Lichtenheld, Tom. (2010). Bridget’s Beret . New York, NY: Henry Holt and Company. If you’ve ever had a lucky charm, a good luck piece or favorite hat that you felt gave you the confidence you need to be successful, then you will understand Bridget’s attachment to her French beret in Tom Lichtenheld’s new picture book, Bridget’s Beret . Bridget is an artist, and everyone in her family and neighborhood enjoys her talent. When she is drawing, she is truly focused, why she won’t even stop for an ice cream cone! While she spends many hours in her creative endeavors, she believes that must have on her beautiful French beret in order to successful. Unfortunately one afternoon, a gust of wind comes along and sweeps Bridget’s beret out of sight. She eventually tries other hats, but none will work for her and she stops drawing. Tom Lichtenheld’s artwork is colorful and appealing. There are references throughout the story to several world renowned artists.

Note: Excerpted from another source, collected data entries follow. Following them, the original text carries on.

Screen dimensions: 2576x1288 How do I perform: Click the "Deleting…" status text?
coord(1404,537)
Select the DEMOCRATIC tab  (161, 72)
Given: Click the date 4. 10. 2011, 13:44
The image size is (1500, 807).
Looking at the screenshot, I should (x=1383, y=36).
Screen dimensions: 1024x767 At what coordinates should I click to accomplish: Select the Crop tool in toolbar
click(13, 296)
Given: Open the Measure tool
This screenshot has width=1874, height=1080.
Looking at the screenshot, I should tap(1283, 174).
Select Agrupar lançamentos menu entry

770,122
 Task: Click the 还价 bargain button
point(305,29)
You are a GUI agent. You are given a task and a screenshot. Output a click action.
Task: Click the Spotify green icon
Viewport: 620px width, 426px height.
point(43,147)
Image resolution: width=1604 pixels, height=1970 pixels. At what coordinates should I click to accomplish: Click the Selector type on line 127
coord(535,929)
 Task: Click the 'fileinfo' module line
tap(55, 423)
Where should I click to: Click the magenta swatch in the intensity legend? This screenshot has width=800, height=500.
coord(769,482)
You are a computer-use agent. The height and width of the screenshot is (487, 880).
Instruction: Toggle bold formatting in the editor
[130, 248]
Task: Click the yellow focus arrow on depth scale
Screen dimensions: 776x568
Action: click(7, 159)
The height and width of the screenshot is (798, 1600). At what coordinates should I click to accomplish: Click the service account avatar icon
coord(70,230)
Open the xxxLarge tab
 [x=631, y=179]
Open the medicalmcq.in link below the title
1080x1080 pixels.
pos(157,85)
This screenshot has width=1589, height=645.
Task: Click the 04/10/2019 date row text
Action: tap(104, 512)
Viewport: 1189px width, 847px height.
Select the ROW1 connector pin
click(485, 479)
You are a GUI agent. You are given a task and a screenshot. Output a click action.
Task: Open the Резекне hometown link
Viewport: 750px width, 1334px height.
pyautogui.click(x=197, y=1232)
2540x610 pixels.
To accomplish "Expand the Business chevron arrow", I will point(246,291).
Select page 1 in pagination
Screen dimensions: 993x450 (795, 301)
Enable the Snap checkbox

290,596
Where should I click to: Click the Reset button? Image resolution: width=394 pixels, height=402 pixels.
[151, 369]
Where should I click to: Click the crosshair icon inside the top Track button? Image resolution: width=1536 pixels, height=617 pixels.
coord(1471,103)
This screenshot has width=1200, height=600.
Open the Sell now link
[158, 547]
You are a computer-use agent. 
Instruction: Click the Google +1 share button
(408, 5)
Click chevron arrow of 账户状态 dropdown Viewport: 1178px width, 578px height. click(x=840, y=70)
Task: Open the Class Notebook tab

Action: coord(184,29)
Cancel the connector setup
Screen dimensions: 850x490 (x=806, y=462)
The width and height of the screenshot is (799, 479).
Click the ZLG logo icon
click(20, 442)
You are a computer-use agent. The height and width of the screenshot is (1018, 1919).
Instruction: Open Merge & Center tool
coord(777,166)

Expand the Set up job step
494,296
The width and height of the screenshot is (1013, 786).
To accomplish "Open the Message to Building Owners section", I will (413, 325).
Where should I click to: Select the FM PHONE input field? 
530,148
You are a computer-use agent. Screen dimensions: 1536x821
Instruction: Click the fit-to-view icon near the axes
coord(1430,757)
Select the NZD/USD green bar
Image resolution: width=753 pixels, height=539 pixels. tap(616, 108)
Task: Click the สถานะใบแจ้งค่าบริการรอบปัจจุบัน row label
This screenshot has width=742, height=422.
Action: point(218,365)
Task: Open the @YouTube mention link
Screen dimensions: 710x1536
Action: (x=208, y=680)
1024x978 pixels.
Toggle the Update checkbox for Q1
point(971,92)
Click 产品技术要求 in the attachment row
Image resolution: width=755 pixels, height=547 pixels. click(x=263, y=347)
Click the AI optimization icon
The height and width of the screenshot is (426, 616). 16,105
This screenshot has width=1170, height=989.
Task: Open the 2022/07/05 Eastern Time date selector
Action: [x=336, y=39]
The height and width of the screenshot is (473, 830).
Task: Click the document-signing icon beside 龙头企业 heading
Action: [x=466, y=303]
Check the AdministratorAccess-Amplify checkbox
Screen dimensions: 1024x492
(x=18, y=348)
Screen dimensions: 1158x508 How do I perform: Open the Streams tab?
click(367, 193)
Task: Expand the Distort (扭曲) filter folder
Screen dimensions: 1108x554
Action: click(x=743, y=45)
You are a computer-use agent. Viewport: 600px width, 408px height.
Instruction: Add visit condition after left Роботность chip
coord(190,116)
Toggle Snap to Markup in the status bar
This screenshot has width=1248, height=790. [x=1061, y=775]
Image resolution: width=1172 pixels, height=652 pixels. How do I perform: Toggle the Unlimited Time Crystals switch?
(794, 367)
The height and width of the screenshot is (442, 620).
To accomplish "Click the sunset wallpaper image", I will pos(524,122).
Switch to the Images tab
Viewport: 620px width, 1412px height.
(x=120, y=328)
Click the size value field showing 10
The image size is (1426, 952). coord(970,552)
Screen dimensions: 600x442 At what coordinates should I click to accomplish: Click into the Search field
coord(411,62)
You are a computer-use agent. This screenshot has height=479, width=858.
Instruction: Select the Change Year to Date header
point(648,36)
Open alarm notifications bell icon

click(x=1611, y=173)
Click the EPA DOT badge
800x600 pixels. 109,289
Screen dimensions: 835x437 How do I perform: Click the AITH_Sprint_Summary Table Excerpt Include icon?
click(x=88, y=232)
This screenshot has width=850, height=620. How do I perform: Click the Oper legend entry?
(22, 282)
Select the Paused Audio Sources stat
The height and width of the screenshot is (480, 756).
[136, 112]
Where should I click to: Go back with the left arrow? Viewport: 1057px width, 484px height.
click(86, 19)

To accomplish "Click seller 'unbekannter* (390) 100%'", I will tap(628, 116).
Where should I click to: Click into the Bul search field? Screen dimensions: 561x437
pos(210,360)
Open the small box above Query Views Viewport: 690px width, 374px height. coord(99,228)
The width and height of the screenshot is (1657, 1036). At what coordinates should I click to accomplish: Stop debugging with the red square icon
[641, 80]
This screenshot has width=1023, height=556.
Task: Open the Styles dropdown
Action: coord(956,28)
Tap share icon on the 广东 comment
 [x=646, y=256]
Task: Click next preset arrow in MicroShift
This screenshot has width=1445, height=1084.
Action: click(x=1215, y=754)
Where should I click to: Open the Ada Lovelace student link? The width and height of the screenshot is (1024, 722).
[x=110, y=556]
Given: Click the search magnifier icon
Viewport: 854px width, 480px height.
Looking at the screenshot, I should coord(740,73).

Maclear, Kyo, illustrated by Arsenault, Isabelle. (2010). Spork . New York, NY: Kids Can Press. In her first children’s picture book, Kyo Maclear introduces us to the character of Spork. Spork is neither a spoon or fork, but a mixture of both! Spork is round like a spoon with folk like tines. He makes efforts to fit in with the spoon and folks, but he is rejected since he isn’t exactly like either of these! Spork, being the product of a mixed marriage, always feels left out at dinnertime. Spork becomes discouraged and weary of being asked, “What are you anyway?” Just when Spork seems destined to spend his life inside the kitchen drawer, along comes the “messy thing” that does not seem to care about cutlery customs.Spork finally finds his the place where he belongs. This lighthearted story is a perfect tale for all those who have ever felt like a misfit or wondered about their place in the world.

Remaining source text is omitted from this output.